Every record that follows needs to be written out again, exactly.
<<<<
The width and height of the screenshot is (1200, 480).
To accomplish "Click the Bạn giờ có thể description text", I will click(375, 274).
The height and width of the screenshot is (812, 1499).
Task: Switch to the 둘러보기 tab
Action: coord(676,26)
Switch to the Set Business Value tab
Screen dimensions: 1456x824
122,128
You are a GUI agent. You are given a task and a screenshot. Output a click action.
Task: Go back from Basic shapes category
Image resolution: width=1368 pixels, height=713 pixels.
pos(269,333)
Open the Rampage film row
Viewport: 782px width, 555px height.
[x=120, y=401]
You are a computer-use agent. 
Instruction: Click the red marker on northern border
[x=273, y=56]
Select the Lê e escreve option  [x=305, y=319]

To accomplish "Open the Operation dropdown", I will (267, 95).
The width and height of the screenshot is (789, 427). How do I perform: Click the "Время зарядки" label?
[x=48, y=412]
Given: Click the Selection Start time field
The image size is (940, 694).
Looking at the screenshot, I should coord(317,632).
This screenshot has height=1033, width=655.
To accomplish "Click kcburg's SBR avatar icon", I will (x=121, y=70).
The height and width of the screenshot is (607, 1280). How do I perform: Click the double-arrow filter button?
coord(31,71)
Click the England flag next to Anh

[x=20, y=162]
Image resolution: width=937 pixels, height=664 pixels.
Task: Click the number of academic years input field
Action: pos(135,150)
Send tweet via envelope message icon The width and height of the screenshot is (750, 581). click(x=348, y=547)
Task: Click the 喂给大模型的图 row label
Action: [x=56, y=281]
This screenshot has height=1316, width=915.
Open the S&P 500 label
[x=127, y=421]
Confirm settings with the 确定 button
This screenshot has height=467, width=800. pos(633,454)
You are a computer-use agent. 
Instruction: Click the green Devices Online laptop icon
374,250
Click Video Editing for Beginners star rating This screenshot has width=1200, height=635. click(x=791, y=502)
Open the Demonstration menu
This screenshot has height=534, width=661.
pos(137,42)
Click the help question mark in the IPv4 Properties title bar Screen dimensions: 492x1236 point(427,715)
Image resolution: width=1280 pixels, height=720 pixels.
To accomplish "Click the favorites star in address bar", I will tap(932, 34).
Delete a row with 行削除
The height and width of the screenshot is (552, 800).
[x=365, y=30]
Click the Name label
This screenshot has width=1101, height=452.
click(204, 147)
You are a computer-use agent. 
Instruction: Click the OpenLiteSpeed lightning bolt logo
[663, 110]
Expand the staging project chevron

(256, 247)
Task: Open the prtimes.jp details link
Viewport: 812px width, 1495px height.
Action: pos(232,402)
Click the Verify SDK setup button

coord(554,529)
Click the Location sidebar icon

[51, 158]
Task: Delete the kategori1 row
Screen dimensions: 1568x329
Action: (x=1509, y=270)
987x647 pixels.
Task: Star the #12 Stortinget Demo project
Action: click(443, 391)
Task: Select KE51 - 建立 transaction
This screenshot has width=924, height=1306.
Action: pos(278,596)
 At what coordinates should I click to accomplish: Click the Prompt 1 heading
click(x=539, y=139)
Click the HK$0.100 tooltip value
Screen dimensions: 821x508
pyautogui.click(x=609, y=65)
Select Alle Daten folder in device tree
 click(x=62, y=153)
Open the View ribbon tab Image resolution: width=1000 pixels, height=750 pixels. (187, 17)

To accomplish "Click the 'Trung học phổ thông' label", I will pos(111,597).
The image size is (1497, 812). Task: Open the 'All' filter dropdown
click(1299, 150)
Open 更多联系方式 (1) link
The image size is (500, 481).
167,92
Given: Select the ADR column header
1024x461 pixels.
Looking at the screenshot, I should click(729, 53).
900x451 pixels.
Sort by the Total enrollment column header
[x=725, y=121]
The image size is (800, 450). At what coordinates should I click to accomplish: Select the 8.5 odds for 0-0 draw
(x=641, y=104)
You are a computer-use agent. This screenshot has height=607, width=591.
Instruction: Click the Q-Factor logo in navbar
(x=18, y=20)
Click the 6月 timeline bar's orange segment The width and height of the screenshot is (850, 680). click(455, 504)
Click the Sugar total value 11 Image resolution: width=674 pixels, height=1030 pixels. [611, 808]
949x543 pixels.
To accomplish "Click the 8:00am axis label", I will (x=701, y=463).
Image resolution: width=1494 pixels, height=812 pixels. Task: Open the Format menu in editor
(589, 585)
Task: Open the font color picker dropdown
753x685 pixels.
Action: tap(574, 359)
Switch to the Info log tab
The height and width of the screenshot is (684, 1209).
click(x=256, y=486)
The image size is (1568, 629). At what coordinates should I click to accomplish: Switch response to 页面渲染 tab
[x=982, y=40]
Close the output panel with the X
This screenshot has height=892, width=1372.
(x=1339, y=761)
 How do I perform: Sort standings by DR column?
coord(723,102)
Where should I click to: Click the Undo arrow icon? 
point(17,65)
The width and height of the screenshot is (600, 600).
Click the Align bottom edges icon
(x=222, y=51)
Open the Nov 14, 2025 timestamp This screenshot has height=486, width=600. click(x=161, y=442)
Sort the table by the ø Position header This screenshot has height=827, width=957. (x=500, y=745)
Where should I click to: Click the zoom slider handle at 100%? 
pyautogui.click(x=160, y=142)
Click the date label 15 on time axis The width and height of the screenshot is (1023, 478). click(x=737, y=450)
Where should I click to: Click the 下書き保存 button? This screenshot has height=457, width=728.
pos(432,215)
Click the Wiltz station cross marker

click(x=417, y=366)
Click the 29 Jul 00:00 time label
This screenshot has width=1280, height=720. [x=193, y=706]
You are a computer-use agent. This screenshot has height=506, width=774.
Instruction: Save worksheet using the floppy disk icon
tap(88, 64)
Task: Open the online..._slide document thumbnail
>>>>
Response:
The width and height of the screenshot is (1200, 480).
To accomplish "Click the Bạn giờ có thể description text", I will click(375, 274).
The height and width of the screenshot is (812, 1499).
Task: Switch to the 둘러보기 tab
Action: coord(676,26)
Switch to the Set Business Value tab
Screen dimensions: 1456x824
122,128
You are a GUI agent. You are given a task and a screenshot. Output a click action.
Task: Go back from Basic shapes category
Image resolution: width=1368 pixels, height=713 pixels.
pos(269,333)
Open the Rampage film row
Viewport: 782px width, 555px height.
[x=120, y=401]
You are a computer-use agent. 
Instruction: Click the red marker on northern border
[x=273, y=56]
Select the Lê e escreve option  [x=305, y=319]

To accomplish "Open the Operation dropdown", I will (267, 95).
The width and height of the screenshot is (789, 427). How do I perform: Click the "Время зарядки" label?
[x=48, y=412]
Given: Click the Selection Start time field
The image size is (940, 694).
Looking at the screenshot, I should coord(317,632).
This screenshot has height=1033, width=655.
To accomplish "Click kcburg's SBR avatar icon", I will (x=121, y=70).
The height and width of the screenshot is (607, 1280). How do I perform: Click the double-arrow filter button?
coord(31,71)
Click the England flag next to Anh

[x=20, y=162]
Image resolution: width=937 pixels, height=664 pixels.
Task: Click the number of academic years input field
Action: pos(135,150)
Send tweet via envelope message icon The width and height of the screenshot is (750, 581). click(x=348, y=547)
Task: Click the 喂给大模型的图 row label
Action: [x=56, y=281]
This screenshot has height=1316, width=915.
Open the S&P 500 label
[x=127, y=421]
Confirm settings with the 确定 button
This screenshot has height=467, width=800. pos(633,454)
You are a computer-use agent. 
Instruction: Click the green Devices Online laptop icon
374,250
Click Video Editing for Beginners star rating This screenshot has width=1200, height=635. click(x=791, y=502)
Open the Demonstration menu
This screenshot has height=534, width=661.
pos(137,42)
Click the help question mark in the IPv4 Properties title bar Screen dimensions: 492x1236 point(427,715)
Image resolution: width=1280 pixels, height=720 pixels.
To accomplish "Click the favorites star in address bar", I will tap(932, 34).
Delete a row with 行削除
The height and width of the screenshot is (552, 800).
[x=365, y=30]
Click the Name label
This screenshot has width=1101, height=452.
click(204, 147)
You are a computer-use agent. 
Instruction: Click the OpenLiteSpeed lightning bolt logo
[663, 110]
Expand the staging project chevron

(256, 247)
Task: Open the prtimes.jp details link
Viewport: 812px width, 1495px height.
Action: pos(232,402)
Click the Verify SDK setup button

coord(554,529)
Click the Location sidebar icon

[51, 158]
Task: Delete the kategori1 row
Screen dimensions: 1568x329
Action: (x=1509, y=270)
987x647 pixels.
Task: Star the #12 Stortinget Demo project
Action: click(443, 391)
Task: Select KE51 - 建立 transaction
This screenshot has width=924, height=1306.
Action: pos(278,596)
 At what coordinates should I click to accomplish: Click the Prompt 1 heading
click(x=539, y=139)
Click the HK$0.100 tooltip value
Screen dimensions: 821x508
pyautogui.click(x=609, y=65)
Select Alle Daten folder in device tree
 click(x=62, y=153)
Open the View ribbon tab Image resolution: width=1000 pixels, height=750 pixels. (187, 17)

To accomplish "Click the 'Trung học phổ thông' label", I will pos(111,597).
The image size is (1497, 812). Task: Open the 'All' filter dropdown
click(1299, 150)
Open 更多联系方式 (1) link
The image size is (500, 481).
167,92
Given: Select the ADR column header
1024x461 pixels.
Looking at the screenshot, I should click(729, 53).
900x451 pixels.
Sort by the Total enrollment column header
[x=725, y=121]
The image size is (800, 450). At what coordinates should I click to accomplish: Select the 8.5 odds for 0-0 draw
(x=641, y=104)
You are a computer-use agent. This screenshot has height=607, width=591.
Instruction: Click the Q-Factor logo in navbar
(x=18, y=20)
Click the 6月 timeline bar's orange segment The width and height of the screenshot is (850, 680). click(455, 504)
Click the Sugar total value 11 Image resolution: width=674 pixels, height=1030 pixels. [611, 808]
949x543 pixels.
To accomplish "Click the 8:00am axis label", I will (x=701, y=463).
Image resolution: width=1494 pixels, height=812 pixels. Task: Open the Format menu in editor
(589, 585)
Task: Open the font color picker dropdown
753x685 pixels.
Action: tap(574, 359)
Switch to the Info log tab
The height and width of the screenshot is (684, 1209).
click(x=256, y=486)
The image size is (1568, 629). At what coordinates should I click to accomplish: Switch response to 页面渲染 tab
[x=982, y=40]
Close the output panel with the X
This screenshot has height=892, width=1372.
(x=1339, y=761)
 How do I perform: Sort standings by DR column?
coord(723,102)
Where should I click to: Click the Undo arrow icon? 
point(17,65)
The width and height of the screenshot is (600, 600).
Click the Align bottom edges icon
(x=222, y=51)
Open the Nov 14, 2025 timestamp This screenshot has height=486, width=600. click(x=161, y=442)
Sort the table by the ø Position header This screenshot has height=827, width=957. (x=500, y=745)
Where should I click to: Click the zoom slider handle at 100%? 
pyautogui.click(x=160, y=142)
Click the date label 15 on time axis The width and height of the screenshot is (1023, 478). click(x=737, y=450)
Where should I click to: Click the 下書き保存 button? This screenshot has height=457, width=728.
pos(432,215)
Click the Wiltz station cross marker

click(x=417, y=366)
Click the 29 Jul 00:00 time label
This screenshot has width=1280, height=720. [x=193, y=706]
You are a computer-use agent. This screenshot has height=506, width=774.
Instruction: Save worksheet using the floppy disk icon
tap(88, 64)
Task: Open the online..._slide document thumbnail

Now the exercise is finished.